For ShowShark, this tradeoff is acceptable. The 1-2 second seek time is consistent and predictable. The alternative was an in-pipeline seek that was fast when it worked but produced desynchronized audio, wedged pipelines, or corrupted output when it did not. Predictable and correct beats fast and fragile.
The tradeoff also simplifies the ABR controller (Part 5). Since each seek creates a new session, the controller starts fresh with a 2 Mbps baseline. There is no need to carry over bitrate state from a session that was playing different content at a different position.
The Broader Principle
The full teardown pattern is an application of a broader principle: when the cost of reconstructing state is low enough, do not try to preserve it through transitions. GStreamer pipelines are expensive to create (10-50ms depending on the codec), but that cost is dwarfed by the network round trip and startup buffering that dominate seek latency. Since we are already paying for a 1-2 second delay, the incremental cost of creating a fresh pipeline is negligible.
The pattern also reflects a property of the system's architecture. Because the server's startPlayback handler already handles arbitrary start positions, codec negotiation, and stream initialization, there is no new code needed to support pause, resume, seek, or reconnection. Each of those operations reduces to "stop; start from position X."
Series Conclusion
Over six posts, we have covered:
- Pipeline construction — detecting source media, selecting codecs, and assembling GStreamer elements into a transcoding graph
- Pull-based streaming — extracting frames with software pacing, startup burst buffering, and the state-struct pattern
- Audio processing — downmix compensation, DC offset removal, codec-specific decoder selection, and the DTS corruption story
- A/V synchronization — segment stream time alignment for Blu-ray, startup audio gating, and client-side sync with audio as master clock
- Adaptive bitrate — why client throughput is meaningless in a 1x-paced system, and how server-side send timing provides the real congestion signal
- Full teardown — collapsing pause, seek, resume, and reconnection into a single code path by destroying and recreating state rather than preserving it
Each of these topics emerged from production problems. The DTS decoder that outputs DC. The IIR filter that diverges. The BDMV PTS epoch that is off by two seconds. The ABR controller that oscillates. None of these problems are described in textbooks, and most of them are invisible until you encounter specific media files on specific hardware.

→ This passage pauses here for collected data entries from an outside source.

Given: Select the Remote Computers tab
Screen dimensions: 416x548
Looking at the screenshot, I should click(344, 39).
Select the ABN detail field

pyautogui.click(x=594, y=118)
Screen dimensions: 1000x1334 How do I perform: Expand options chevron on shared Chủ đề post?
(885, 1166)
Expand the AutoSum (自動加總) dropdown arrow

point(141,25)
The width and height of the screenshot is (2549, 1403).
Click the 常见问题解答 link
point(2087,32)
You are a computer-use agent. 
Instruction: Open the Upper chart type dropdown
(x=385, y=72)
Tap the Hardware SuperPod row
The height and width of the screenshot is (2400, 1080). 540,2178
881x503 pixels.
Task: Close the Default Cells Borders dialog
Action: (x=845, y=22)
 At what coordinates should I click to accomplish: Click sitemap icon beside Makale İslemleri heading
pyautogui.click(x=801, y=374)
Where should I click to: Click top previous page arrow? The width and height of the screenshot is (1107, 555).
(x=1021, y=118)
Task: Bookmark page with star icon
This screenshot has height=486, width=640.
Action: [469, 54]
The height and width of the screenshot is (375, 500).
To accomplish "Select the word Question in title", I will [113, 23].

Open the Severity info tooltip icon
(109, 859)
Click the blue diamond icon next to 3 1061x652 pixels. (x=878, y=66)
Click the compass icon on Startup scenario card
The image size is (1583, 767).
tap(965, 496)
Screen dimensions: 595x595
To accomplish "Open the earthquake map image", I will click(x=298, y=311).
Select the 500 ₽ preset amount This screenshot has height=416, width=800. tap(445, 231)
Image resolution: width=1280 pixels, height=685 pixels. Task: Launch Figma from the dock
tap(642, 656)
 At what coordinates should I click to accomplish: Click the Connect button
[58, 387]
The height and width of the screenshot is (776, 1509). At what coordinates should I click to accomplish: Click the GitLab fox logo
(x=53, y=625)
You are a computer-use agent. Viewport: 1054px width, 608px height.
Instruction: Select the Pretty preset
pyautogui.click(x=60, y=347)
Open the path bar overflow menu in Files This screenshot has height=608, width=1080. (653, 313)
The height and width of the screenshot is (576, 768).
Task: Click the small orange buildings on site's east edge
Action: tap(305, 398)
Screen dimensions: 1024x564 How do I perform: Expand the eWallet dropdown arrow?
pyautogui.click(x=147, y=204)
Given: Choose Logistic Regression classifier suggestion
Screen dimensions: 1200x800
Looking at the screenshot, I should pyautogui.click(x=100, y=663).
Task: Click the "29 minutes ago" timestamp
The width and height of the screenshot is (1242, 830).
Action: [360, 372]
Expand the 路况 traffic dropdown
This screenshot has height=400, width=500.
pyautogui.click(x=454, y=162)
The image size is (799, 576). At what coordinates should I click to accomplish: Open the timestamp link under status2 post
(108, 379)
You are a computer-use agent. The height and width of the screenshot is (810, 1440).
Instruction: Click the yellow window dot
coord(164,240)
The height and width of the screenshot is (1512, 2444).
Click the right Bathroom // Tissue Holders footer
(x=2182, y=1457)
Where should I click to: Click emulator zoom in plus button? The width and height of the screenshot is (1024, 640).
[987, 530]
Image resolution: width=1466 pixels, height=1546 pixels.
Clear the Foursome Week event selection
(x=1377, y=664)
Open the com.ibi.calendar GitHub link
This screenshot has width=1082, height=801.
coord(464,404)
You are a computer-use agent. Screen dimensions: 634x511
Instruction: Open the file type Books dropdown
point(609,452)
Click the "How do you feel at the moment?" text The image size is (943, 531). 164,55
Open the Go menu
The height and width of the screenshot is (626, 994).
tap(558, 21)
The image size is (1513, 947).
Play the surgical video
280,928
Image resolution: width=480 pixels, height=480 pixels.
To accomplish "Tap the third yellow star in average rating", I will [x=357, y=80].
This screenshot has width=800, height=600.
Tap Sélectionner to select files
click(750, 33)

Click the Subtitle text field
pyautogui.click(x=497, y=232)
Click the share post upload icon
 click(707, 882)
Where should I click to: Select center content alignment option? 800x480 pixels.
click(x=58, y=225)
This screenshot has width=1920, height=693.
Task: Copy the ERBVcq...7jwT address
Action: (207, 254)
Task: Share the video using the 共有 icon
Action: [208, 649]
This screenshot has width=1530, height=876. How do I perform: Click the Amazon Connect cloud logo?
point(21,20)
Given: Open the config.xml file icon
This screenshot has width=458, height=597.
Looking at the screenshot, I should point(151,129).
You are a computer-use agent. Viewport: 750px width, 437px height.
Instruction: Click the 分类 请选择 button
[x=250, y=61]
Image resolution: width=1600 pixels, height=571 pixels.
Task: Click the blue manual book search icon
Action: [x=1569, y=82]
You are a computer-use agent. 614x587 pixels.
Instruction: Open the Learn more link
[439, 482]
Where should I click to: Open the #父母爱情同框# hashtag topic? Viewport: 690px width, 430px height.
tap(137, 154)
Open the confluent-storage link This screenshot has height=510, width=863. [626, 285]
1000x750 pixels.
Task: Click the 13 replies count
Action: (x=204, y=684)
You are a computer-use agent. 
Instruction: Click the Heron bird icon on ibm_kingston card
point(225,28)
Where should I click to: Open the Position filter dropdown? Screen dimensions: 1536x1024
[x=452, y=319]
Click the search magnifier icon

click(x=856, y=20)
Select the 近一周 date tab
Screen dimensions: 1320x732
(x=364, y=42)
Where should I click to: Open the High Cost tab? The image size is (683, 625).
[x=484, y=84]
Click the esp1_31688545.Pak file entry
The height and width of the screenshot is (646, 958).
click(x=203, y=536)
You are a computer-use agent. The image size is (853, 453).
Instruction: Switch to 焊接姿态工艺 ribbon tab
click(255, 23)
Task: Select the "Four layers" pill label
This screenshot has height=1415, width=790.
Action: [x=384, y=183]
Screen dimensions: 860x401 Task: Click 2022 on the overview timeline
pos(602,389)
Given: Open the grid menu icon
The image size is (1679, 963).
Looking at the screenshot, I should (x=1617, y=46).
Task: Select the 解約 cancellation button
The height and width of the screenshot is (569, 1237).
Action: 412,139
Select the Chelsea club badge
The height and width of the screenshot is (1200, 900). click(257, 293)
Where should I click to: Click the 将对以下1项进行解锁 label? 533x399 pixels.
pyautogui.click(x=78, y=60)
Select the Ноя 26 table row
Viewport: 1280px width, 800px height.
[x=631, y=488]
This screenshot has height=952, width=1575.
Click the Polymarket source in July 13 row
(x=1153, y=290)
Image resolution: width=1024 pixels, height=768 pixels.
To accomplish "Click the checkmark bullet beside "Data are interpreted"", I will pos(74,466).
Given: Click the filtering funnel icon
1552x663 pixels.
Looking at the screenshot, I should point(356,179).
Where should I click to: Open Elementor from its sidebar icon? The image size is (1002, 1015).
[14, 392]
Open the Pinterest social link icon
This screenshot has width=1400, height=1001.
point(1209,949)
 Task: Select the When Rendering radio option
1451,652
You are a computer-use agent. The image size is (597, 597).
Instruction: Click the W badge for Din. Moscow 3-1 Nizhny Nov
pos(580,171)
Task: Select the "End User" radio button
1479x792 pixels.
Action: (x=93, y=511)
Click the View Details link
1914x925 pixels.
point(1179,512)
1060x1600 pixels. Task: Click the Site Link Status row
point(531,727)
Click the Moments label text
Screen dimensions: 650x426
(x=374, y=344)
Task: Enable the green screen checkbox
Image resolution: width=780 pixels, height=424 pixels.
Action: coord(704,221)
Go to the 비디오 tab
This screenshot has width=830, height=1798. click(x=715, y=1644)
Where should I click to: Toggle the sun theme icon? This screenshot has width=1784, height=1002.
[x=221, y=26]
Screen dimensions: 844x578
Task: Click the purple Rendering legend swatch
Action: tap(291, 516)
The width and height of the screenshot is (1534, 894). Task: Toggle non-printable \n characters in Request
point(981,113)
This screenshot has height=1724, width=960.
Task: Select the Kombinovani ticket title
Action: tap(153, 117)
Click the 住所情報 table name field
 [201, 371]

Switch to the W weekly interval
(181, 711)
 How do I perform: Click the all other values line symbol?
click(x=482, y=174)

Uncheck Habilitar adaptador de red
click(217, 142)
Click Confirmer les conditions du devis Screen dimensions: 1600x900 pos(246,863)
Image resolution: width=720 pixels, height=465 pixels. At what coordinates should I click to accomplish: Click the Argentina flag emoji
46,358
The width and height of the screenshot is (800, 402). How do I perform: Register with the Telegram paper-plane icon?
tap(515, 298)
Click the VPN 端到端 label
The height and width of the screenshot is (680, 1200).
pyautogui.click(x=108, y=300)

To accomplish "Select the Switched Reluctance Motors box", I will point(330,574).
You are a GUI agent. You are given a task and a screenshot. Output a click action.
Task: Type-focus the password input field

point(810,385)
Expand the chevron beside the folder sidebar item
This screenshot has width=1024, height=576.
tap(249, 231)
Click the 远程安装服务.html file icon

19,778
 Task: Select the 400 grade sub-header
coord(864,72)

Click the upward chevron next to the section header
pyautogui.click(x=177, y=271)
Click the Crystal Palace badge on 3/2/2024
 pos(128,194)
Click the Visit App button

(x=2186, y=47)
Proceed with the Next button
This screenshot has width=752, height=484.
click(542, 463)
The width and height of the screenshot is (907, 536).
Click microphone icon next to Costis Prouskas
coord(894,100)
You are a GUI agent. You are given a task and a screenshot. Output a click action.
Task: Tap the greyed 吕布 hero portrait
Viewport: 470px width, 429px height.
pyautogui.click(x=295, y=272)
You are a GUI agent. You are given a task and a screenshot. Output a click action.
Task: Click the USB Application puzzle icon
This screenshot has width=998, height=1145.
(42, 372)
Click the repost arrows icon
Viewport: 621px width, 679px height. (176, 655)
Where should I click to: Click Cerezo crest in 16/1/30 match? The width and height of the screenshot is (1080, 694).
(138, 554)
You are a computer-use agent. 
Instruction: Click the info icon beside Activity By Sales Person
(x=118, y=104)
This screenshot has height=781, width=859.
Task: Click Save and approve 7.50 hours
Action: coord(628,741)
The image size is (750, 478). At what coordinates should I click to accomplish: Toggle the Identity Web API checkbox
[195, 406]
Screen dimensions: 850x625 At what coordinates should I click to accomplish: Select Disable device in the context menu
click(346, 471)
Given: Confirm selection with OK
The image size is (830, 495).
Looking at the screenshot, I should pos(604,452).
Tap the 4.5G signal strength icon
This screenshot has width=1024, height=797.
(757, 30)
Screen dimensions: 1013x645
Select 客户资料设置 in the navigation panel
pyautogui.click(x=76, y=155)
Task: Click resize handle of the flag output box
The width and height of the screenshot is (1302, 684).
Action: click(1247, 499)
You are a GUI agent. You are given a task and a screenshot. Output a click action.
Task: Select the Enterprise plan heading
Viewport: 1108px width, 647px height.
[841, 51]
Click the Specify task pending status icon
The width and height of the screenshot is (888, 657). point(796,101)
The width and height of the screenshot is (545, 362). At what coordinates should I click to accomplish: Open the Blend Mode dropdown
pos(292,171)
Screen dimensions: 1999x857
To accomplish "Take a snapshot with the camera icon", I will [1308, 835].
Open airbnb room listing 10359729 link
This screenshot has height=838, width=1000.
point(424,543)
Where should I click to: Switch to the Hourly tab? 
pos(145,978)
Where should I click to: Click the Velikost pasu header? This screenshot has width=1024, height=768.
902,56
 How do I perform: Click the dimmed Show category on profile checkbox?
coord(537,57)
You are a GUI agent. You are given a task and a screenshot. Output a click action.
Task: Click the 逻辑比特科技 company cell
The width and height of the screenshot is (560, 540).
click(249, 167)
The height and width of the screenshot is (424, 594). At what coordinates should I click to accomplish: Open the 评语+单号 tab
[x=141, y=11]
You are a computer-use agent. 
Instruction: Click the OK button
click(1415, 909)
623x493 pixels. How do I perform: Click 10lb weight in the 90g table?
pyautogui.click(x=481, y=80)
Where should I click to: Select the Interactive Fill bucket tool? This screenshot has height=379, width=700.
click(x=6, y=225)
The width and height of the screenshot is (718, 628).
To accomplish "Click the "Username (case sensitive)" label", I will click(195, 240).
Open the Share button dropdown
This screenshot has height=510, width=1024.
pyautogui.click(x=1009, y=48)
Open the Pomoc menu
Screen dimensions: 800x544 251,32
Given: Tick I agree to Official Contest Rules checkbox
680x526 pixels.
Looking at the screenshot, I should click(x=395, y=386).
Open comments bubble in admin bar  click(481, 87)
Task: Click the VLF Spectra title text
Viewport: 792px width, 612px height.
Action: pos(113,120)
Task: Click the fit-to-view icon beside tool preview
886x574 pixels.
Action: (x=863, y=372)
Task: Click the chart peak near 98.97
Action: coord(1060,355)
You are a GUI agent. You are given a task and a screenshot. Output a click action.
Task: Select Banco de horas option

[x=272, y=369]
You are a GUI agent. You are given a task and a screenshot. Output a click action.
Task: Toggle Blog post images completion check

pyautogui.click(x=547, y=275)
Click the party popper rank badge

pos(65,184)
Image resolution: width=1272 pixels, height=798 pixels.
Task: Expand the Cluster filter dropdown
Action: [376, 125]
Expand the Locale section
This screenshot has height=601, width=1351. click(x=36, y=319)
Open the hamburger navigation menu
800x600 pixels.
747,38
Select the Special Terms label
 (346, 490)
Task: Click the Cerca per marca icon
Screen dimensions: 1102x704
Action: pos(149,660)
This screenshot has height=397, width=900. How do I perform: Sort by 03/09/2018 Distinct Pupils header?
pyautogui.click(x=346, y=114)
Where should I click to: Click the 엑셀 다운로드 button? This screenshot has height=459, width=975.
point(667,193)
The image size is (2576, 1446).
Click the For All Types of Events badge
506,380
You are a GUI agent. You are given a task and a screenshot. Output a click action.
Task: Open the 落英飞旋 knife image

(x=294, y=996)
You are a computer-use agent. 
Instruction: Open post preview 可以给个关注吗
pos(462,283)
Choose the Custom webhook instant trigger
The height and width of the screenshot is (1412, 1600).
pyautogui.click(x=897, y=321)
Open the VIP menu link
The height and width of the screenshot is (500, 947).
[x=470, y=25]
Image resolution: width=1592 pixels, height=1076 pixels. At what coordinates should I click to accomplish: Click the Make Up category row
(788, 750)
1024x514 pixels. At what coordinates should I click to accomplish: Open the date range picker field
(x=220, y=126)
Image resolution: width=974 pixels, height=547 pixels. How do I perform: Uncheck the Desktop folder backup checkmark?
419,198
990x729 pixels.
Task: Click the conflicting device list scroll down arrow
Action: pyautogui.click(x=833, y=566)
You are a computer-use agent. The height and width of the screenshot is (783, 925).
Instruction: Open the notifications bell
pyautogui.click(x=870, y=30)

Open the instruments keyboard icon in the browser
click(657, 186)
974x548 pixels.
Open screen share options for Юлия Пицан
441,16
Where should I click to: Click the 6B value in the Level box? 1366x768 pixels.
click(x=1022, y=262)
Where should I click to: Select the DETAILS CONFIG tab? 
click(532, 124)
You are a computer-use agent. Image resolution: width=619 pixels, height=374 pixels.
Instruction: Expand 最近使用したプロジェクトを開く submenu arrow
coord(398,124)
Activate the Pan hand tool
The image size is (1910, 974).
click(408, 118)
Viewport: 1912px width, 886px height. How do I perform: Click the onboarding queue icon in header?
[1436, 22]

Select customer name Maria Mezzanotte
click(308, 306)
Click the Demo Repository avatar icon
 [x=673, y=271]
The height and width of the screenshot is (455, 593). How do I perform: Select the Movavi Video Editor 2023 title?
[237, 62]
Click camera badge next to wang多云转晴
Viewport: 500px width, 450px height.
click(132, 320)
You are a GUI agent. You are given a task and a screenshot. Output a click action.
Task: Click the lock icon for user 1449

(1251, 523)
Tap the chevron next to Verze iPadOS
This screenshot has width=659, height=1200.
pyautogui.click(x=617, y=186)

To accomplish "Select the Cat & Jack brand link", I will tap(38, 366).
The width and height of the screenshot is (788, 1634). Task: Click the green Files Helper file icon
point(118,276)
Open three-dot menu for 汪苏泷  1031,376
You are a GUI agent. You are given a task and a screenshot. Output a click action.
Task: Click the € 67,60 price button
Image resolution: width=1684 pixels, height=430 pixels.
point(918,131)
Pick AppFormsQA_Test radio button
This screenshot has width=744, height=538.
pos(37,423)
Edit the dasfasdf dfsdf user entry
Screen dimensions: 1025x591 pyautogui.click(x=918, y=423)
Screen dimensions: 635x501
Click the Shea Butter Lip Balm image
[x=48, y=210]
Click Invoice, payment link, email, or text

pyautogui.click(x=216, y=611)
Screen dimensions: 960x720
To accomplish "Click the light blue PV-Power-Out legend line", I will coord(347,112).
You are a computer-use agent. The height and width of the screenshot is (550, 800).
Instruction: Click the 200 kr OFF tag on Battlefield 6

ShowShark streams video to iPhones, iPads, Apple TVs, Macs, and Vision Pro. The architecture described in this series handles everything from a 480p AVI with MPEG-4 Part 2 video and MP3 audio to a 4K HDR Blu-ray remux with DTS-HD Master Audio. The same pipeline construction, the same pull loops, the same sync controller. The complexity lives in the details; the architecture stays simple.